Beer Types & Raw Materials; Sweet Work Production Flashcards
Salts dissolved in water affects the beer’s flavour, they influence the pH (acidity/alkalinity) of the process and the final product and they provide essential trace elements for yeast growth
TRUE or FALSE?
True
What is an iodine check?
A check to see if there is any unconverted starch left over in the mash.
This check must be done when the mash is cooled and by dripping iodine over the mash sample, the mash will turn a dark blue or black to indicate unconverted startch
What is amylolysis?
Term used for the breakdown of starch into sugars of varying degrees of complexity
The amylolytic stand temperature is therefore a compromise of the two optima (alpha & beta) to achieve the desired fermentability
What is the optimum temperature and pH for alpha amylase?
Will randomly attack the starch chains at an optimum temperature of 67c, and a pH of 5.2
What is the optimum temperature and pH of beta amylase?
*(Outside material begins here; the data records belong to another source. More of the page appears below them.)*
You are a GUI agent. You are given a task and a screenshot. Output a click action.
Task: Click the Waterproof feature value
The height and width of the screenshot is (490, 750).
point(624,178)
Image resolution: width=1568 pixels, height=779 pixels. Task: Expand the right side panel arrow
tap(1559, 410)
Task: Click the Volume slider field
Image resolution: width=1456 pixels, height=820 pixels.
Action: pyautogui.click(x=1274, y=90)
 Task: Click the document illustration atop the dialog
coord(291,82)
Will attack the ends of the starch chains and an optimum temperature of 62c, and pH of 5.25
At what temperature will the mash stop attenuating?
77c
This will improve fermentability in the wort seperation system by reducing the viscosity stopping any remaining enzymatic activity which would affect wort fermentability
What is a Sacchrification stand?
Where enzymes convert starch to sugar
What is a Proteolysis stand?
Term used to describe enzyme action that breaks down proteins into simpler soluble forms, mashes with undermodified malt
Their optimum temperature ia slightly lower at 50 - 54c and a pH of 5.5
What is the optimum amount of water for mashing
Between 2.5 and 3.5 litres of water per kilogram of dry grist
In thin mashes the enzymes are more sensitive to heat and degrade quickly, because there is lower concentration of enzymes and startch, thick mashes have higher viscosity and results in slower sugar extraction, particularly in wort runoff
What is the optimum time for mashing ?
30 minutes
A longer time will not increase the yield of sugar but may make it more fermentable
What is 3 units of sugar?
Maltotriose
What is the optimum temperature for mashing?
60-65c
Low temperatures do not adversely affect the enzymes much but high temperatures inactivate enzymes including a-amaylase and b-amaylase. The action of amylases is stopped at temperatures over 70c
What is 4 units of sugar?
Dextrin
This will not ferment
What is the optimum pH for mashing?
5.4
Acidic conditions kill the enzymes. Enzyme action is stopped if the pH is below 5.0 where if its high the enzyme action will be slow but will continue at pHs of 7 or above
What happens during germination?
Firstly, hormones stimulate the production of enzymes in the aleurone layer.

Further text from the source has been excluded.